Fixed-Persona SLMs with Modular Memory: Scalable NPC Dialogue on Consumer Hardware
Martin Braas, Lukas Esterle
TL;DR
This paper tackles the challenge of on-device, memory-rich NPC dialogue by combining LoRA-fine-tuned Small Language Models with runtime-swappable modular memory. It decouples fixed persona behavior from dynamic memory, enabling a single base model to drive multiple distinct NPC instances on consumer hardware. A retrieval-augmented pipeline integrates conversational memory and world knowledge stored in ChromaDB, supporting long-term coherence without retraining.
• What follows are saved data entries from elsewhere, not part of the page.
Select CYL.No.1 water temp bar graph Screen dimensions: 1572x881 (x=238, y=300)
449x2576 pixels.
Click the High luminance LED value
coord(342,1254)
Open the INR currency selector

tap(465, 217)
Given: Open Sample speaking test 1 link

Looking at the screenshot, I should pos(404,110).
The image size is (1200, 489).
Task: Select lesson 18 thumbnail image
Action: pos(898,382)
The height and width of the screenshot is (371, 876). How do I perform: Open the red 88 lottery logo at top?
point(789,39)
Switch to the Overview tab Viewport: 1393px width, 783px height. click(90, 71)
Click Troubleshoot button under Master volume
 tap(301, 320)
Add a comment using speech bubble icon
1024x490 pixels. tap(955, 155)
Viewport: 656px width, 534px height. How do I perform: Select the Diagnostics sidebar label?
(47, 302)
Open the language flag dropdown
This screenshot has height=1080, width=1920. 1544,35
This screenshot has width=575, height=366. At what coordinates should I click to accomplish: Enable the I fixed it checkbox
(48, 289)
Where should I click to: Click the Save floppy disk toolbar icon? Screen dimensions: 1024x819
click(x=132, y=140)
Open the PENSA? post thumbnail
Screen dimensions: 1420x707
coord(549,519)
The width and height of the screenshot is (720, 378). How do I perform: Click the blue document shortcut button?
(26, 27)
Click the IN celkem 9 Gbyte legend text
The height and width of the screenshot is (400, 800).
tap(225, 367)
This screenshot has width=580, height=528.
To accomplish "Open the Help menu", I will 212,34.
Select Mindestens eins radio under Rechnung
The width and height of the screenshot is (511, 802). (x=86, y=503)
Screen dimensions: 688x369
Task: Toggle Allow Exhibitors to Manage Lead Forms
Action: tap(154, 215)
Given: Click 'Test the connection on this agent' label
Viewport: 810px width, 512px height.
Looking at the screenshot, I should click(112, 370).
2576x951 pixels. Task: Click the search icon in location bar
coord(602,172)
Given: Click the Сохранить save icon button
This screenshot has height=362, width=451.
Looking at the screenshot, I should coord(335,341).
Across three open-source SLMs, the study demonstrates feasible on-device deployment, quantifies the trade-offs between model size, latency, and memory usage, and highlights the practical benefits of memory modularity for scalable, expressive NPC interactions in games and other domains.
Abstract
Large Language Models (LLMs) have demonstrated remarkable capabilities in generating human-like text, yet their applicability to dialogue systems in computer games remains limited. This limitation arises from their substantial hardware requirements, latency constraints, and the necessity to maintain clearly defined knowledge boundaries within a game setting. In this paper, we propose a modular NPC dialogue system that leverages Small Language Models (SLMs), fine-tuned to encode specific NPC personas and integrated with runtime-swappable memory modules. These memory modules preserve character-specific conversational context and world knowledge, enabling expressive interactions and long-term memory without retraining or model reloading during gameplay. We comprehensively evaluate our system using three open-source SLMs: DistilGPT-2, TinyLlama-1.1B-Chat, and Mistral-7B-Instruct, trained on synthetic persona-aligned data and benchmarked on consumer-grade hardware. While our approach is motivated by applications in gaming, its modular design and persona-driven memory architecture hold significant potential for broader adoption in domains requiring expressive, scalable, and memory-rich conversational agents, such as virtual assistants, customer support bots, or interactive educational systems.